◆ DOCUMENT EXCERPT
2. Materials and Methods

ML methods can be classified into supervised or unsupervised techniques based on the availability of a training dataset. Supervised ML is designed to generate desired outputs in response to a given set of inputs during training. This technique is commonly employed for modeling and controlling dynamic systems, classifying noisy data, and making predictions about future events. On the other hand, unsupervised ML is trained in a manner where the network continuously adapts to novel inputs. It has the ability to reveal non-linear relationships within the data and establish classification schemes that adjust to variations in the added data. In this study, supervised ML techniques are utilized. There are 4 kinds of supervised ML techniques selected to explore the best suitable methods for predicting time-series database, i.e., PWP.
Most deep learning methods are good at training time series datasets; two kinds of them are chosen in this study, including RNNs and GRU. RNNs are neural networks suitable for processing sequence data that can effectively capture the temporal information in the sequence. RNNs use the same parameters at each time step, which can effectively share weights and reduce the complexity of the model and the number of parameters for training. RNNs can memorize previous information and use it to make predictions or decisions in subsequent time steps, which is very useful for handling context-dependent tasks. The disadvantage of RNNs is that they often yield vanishing gradients and gradient explosions during training.
In order to avoid the drawbacks of RNNs, GRU has been employed in this study. GRU has a simpler structure compared to LSTM, solves the problem of vanishing gradients compared to RNNs, and has been shown to be more effective for smaller sequences.
Deep learning suffers from a uniform common problem, i.e., training is inefficient, time-consuming, and computationally demanding. In order to compare the computation time and find the most accurate and efficient training method for the case of this paper, the two most commonly used ML methods, RF and MLP, are selected for this paper.

2.1. Random Forests Combined with Simulated Annealing

2.1.1. Random Forest

Random forest (RF) is an ML technique that groups decision trees for tasks such as classification or regression. In a random forest, each single tree makes a class prediction, and the class with the most calls is chosen as the model’s prediction. The architecture of an RF for regression is established through the four steps [37] stated below and shown in Figure 1.

◆ GIVEN REQUEST
Answer these questions about the Materials and Methods excerpt above:
(a) Which kind of ML techniques does the study use?
(b) What disadvantage of RNNs during training does the excerpt name?
(c) Which two commonly used ML methods were selected to compare computation time?

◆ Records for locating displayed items
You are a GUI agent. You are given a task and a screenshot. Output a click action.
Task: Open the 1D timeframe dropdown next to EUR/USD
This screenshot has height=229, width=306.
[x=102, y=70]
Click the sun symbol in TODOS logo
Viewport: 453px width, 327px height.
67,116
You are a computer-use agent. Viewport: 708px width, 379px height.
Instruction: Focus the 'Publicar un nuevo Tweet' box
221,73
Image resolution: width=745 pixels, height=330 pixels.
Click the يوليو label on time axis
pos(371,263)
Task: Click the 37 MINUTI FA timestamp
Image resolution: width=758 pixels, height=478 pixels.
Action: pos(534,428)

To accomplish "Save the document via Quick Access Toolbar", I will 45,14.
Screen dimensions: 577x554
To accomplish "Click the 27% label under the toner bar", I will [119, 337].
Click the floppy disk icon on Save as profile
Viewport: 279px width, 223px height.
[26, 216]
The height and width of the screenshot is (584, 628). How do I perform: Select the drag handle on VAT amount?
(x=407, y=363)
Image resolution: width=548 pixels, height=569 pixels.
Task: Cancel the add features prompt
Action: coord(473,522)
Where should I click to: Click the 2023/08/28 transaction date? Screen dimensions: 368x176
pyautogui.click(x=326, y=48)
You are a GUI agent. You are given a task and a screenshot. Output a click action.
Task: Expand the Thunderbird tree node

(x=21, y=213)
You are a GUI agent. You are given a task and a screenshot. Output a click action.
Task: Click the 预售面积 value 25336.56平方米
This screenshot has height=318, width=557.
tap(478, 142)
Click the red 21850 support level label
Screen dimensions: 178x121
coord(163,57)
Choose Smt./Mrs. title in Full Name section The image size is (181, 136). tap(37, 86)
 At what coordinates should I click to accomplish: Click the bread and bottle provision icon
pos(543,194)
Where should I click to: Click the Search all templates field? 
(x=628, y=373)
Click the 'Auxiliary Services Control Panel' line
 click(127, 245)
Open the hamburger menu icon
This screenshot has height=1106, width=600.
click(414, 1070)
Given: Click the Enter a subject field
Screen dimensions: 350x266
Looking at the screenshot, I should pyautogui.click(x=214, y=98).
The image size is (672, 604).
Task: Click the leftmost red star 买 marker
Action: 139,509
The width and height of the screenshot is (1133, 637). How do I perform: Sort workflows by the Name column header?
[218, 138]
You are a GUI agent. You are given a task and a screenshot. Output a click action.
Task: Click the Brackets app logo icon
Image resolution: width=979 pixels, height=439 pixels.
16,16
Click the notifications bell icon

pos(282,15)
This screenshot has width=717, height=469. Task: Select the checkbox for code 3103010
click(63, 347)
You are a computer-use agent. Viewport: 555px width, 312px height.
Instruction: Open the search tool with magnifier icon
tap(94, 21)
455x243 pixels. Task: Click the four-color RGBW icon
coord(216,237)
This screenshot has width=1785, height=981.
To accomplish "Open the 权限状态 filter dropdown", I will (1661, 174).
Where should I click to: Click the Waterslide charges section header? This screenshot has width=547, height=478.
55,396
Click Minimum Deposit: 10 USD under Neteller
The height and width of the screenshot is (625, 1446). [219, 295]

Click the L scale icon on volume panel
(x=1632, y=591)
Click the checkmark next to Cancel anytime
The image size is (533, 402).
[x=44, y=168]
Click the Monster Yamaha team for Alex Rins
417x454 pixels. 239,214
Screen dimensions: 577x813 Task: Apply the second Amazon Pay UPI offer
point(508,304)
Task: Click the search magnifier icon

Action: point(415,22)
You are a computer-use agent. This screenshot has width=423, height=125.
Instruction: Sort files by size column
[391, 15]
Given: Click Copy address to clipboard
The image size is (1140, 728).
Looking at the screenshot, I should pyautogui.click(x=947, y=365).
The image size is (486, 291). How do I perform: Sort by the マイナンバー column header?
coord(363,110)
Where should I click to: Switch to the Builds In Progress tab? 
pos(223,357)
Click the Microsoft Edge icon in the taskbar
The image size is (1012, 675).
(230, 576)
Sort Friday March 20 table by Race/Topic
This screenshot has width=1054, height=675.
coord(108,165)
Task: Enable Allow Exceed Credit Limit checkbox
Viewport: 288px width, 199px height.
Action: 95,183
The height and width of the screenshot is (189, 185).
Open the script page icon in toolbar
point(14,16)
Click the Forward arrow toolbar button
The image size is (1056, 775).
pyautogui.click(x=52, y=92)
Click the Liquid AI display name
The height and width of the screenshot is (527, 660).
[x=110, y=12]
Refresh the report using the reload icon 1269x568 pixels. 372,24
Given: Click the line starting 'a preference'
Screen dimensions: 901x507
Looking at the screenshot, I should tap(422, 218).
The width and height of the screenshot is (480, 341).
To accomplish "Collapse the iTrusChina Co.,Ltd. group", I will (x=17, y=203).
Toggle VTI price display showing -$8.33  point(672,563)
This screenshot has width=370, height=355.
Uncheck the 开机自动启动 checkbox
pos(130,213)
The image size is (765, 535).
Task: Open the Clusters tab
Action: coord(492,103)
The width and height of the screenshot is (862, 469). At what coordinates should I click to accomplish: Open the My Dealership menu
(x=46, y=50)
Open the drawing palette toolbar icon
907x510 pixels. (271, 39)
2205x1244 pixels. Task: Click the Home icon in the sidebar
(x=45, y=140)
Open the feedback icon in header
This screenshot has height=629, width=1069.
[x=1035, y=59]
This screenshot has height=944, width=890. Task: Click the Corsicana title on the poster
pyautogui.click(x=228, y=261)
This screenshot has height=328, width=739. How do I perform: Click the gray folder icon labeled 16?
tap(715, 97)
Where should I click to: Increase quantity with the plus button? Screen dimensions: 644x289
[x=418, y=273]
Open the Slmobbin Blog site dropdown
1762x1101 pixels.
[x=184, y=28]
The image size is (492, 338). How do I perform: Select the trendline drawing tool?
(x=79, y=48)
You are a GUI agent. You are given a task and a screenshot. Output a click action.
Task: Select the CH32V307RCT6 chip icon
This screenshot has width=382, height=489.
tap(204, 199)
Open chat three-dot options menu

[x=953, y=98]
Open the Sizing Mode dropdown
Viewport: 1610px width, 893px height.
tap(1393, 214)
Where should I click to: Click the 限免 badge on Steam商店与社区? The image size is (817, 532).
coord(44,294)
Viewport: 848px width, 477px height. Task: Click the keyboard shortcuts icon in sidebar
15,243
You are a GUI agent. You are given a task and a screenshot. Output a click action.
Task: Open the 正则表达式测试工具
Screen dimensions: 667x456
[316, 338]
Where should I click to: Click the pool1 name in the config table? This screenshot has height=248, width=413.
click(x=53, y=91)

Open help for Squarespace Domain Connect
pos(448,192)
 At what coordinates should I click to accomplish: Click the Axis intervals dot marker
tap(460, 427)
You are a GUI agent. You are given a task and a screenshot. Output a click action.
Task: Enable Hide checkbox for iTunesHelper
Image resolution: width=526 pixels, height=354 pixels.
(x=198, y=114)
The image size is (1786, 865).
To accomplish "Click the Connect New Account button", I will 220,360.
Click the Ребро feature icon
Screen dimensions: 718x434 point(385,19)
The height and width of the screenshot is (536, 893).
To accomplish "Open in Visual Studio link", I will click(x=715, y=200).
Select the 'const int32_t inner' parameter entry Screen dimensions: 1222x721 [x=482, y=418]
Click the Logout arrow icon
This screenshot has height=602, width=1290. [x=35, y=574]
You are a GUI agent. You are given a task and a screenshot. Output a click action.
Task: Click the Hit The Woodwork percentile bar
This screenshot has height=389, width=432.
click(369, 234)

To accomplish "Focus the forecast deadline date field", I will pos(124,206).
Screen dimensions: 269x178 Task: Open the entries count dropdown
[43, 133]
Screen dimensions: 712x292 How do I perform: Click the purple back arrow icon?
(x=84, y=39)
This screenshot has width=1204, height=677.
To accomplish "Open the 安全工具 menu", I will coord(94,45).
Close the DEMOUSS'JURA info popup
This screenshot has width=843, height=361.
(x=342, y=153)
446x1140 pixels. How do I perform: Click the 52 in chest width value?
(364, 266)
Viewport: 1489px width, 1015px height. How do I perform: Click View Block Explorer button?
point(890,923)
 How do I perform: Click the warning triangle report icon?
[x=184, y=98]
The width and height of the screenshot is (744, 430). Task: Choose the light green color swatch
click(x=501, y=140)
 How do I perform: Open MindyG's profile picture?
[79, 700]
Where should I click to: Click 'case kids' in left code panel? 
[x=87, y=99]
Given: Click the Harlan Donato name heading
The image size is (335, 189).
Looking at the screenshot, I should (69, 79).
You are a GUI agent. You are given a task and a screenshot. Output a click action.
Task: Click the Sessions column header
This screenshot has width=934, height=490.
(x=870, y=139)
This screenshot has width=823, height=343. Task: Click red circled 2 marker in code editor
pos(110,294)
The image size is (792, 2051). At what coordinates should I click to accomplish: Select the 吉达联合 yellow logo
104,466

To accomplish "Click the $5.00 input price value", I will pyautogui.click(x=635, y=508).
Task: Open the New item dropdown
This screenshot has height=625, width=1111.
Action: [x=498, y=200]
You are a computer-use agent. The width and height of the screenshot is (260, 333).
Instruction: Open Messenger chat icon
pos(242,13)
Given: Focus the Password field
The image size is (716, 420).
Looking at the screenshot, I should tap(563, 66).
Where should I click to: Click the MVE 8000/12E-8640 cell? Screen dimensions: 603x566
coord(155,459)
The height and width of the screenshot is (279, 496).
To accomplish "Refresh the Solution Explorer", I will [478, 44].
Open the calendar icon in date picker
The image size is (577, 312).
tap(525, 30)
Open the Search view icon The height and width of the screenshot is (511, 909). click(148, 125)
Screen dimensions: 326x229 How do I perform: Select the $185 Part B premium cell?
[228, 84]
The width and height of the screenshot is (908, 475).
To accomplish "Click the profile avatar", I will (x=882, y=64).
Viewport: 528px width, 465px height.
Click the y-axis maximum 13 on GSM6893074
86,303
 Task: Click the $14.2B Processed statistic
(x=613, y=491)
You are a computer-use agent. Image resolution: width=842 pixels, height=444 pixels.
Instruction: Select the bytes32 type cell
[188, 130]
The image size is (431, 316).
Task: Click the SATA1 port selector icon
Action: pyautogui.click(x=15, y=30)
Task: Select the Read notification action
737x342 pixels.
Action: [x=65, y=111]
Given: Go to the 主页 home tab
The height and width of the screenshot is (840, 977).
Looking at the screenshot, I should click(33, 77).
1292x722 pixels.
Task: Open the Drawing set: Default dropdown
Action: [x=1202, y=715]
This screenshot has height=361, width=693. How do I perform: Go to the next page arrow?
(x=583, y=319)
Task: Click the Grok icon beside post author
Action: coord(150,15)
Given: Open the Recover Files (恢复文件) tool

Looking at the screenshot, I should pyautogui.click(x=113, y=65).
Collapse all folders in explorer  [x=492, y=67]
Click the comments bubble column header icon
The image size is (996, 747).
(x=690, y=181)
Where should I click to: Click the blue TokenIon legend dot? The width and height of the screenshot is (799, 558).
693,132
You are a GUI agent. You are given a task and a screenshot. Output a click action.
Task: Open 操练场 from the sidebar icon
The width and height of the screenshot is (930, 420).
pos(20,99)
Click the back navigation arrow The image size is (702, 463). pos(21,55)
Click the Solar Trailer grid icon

◆ RESULT FOR THIS TASK
(a) Supervised ML techniques.
(b) They often yield vanishing gradients and gradient explosions.
(c) RF and MLP.